As mentioned during our previous reports, Radeon Instinct cards or accelerators are not meant for gaming despite the Radeon label on its name. Instead, they are designed for data centers as well as deep learning and high-performance computing applications.
Equipped with a Vega 20-based GPU that was built on TSMC’s 7nm FinFET, Radeon Instinct MI60 carries 64 Compute Units which has 4096 stream processors with maximum clock speed of 1800MHz. The accelerator which supports PCIe 4.0 also comes with 32GB HBM2 ECC memory that runs at 1GHz and has a memory bandwidth of 1TB/s. According to AMD, the Radeon Instinct MI60 able to deliver up to 29.5 TFLOPs of FP16 performance as well as up to 14.7 TFLOPS and 7.4 TFLOPS for FP32 and FP64 respectively.

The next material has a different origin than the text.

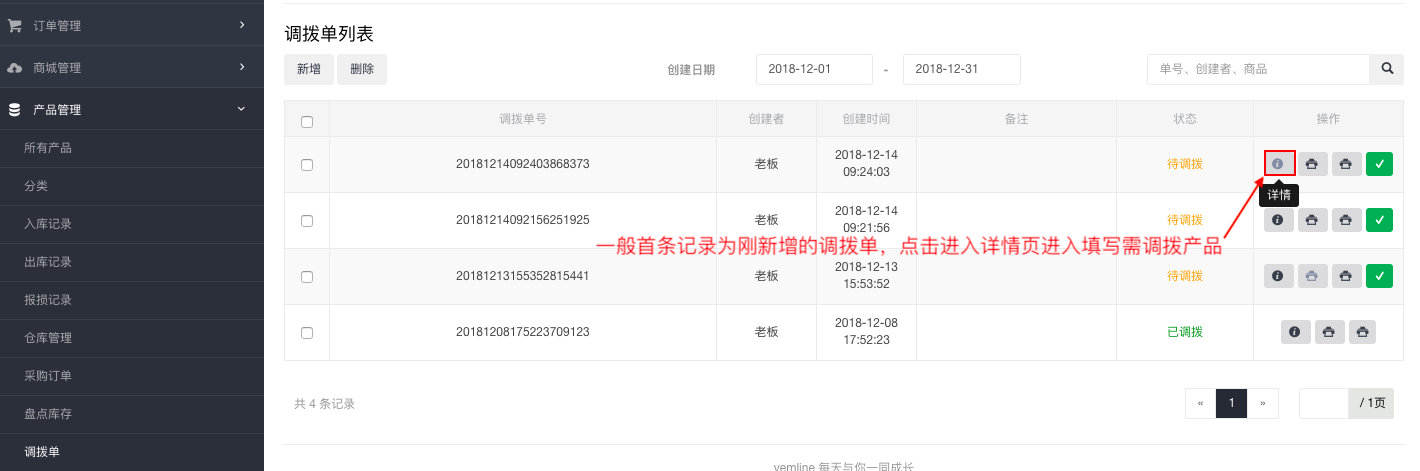Click the 删除 button
The image size is (1420, 471).
pyautogui.click(x=362, y=69)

It also has a peak INT8 performance of 58.9 TFLOPs as well as TDP rating of 300W.
Performance-wise, AMD claimed that the Radeon Instinct MI60 provides a significant leap over its predecessor the Radeon Instinct MI25 which was launched in June 2017. The company is still playing catch up with its close rival, NVIDIA though but the performance gap between Radeon Instinct MI60 and NVIDIA Tesla V100 is apparently quite small. AMD has also introduced the lower-end Radeon Instinct MI50 accelerator that still comes with the same 7nm Vega 20 GPU but features lower amount of Compute Units and stream processors at 60 and 3840 respectively. Alongside 16GB HBM2 ECC memory, its clock speed is also slightly lower at 1746 MHz.
In terms of release date, the AMD Radeon Instinct MI60 will be made available later this year while the Radeon Instinct MI50 will follow suit within the first quarter of 2019. For gamers, AMD’s CEO, Lisa Su has confirmed early on at Computex that the 7nm GPU will be available to them eventually although the company has yet to reveal any related release timeline for consumer-level products at the time being.